Topical lidocaine and prilocaine cream (EMLA cream, lidocaine 2.5% and prilocaine 2.5%, AstraZeneca Pharmaceuticals) has been anecdotally reported to have some efficacy in the treatment of PE. This agent should probably be used in conjunction with a condom.
Herbal Agents
Numerous over-the-counter agents are advertised for the treatment of PE. These range from oral remedies to creams and other topical products. A recent Internet search revealed products such as “Indian God Lotion,” “Quang’s Solution,” “Stud 100,” and “Iron Wood.” Because none of these agents is regulated by the FDA, their contents, as well as their efficacy, are unknown.
Conclusion
Of the 3 major forms of male sexual dysfunction—ED, PE, and decreased libido—PE is probably the most common. All men are likely to experience PE at some point in their lives. Although the precise definition of the disorder is unclear, with most studies pointing to an ejaculatory latency time of less than 1 to 2 minutes, the condition is bothersome enough to most men and/or their partners to consider treatment. The phosphodiesterase-5 inhibitor sildenafil and the SSRIs sertraline, clomipramine, and paroxetine appear to have potentially promising therapeutic roles. It should be emphasized that none of these drugs has been approved by the FDA for the treatment of PE. However, given the prevalence of this condition and the potentially large market for agents to treat it, these and other similar products are likely to be approved for this indication at some time in the future.
Main Points.
Although there is no clear consensus on the definition of premature ejaculation (PE), it is generally accepted that PE consists of persistent or recurrent ejaculation with minimal stimulation before or shortly after penetration and before the person wishes it, which causes marked distress or interpersonal difficulty and is not due exclusively to the direct effects of a substance.
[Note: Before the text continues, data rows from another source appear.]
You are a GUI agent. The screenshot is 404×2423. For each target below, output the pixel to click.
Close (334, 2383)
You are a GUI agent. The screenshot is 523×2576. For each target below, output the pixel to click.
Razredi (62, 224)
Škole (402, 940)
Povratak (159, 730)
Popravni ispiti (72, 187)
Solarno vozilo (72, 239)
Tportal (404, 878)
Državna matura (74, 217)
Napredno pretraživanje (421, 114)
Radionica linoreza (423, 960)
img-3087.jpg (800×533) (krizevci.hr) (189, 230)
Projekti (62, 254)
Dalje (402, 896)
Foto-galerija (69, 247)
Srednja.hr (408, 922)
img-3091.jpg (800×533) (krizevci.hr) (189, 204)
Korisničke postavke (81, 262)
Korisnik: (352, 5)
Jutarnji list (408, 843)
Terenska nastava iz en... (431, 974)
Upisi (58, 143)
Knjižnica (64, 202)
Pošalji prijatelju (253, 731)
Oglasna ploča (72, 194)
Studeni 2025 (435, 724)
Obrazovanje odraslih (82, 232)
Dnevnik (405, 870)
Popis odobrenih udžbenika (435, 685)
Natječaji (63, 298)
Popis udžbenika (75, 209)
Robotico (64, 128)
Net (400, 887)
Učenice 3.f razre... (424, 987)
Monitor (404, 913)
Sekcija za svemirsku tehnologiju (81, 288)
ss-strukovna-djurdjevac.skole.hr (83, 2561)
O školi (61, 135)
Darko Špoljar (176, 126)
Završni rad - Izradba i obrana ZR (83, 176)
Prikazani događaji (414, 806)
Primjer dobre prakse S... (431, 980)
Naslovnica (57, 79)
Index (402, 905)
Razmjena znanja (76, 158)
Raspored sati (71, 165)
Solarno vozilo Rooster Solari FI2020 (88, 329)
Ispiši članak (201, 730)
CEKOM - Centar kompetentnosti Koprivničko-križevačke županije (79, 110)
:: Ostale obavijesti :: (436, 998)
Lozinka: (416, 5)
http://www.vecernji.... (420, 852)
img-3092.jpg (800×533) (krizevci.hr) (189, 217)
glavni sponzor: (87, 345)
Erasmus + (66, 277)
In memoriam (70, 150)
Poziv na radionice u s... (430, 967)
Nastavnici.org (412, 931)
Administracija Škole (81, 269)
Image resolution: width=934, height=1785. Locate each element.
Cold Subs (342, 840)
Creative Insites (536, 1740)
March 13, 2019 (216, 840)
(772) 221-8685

A biothesiometry study by Xin and colleagues concluded that men with PE have greater cortical representation of sensory stimuli from the penis; however, other studies have failed to document penile hypersensitivity and, therefore, other somatic or cognitive factors may be responsible.
Because self-report is often more revealing than physical findings or standard laboratory and physiologic testing, a thorough sexual history is the most important tool in establishing the diagnosis of PE.
Although not yet FDA-approved for this indication, sildenafil, a topical treatment called SS cream, and some of the selective serotonin reuptake inhibitors (sertraline, clomipramine, and paroxetine) have been shown to be promising potential therapies for PE (and perhaps more effective than previous remedies, such as the “pause/squeeze” technique).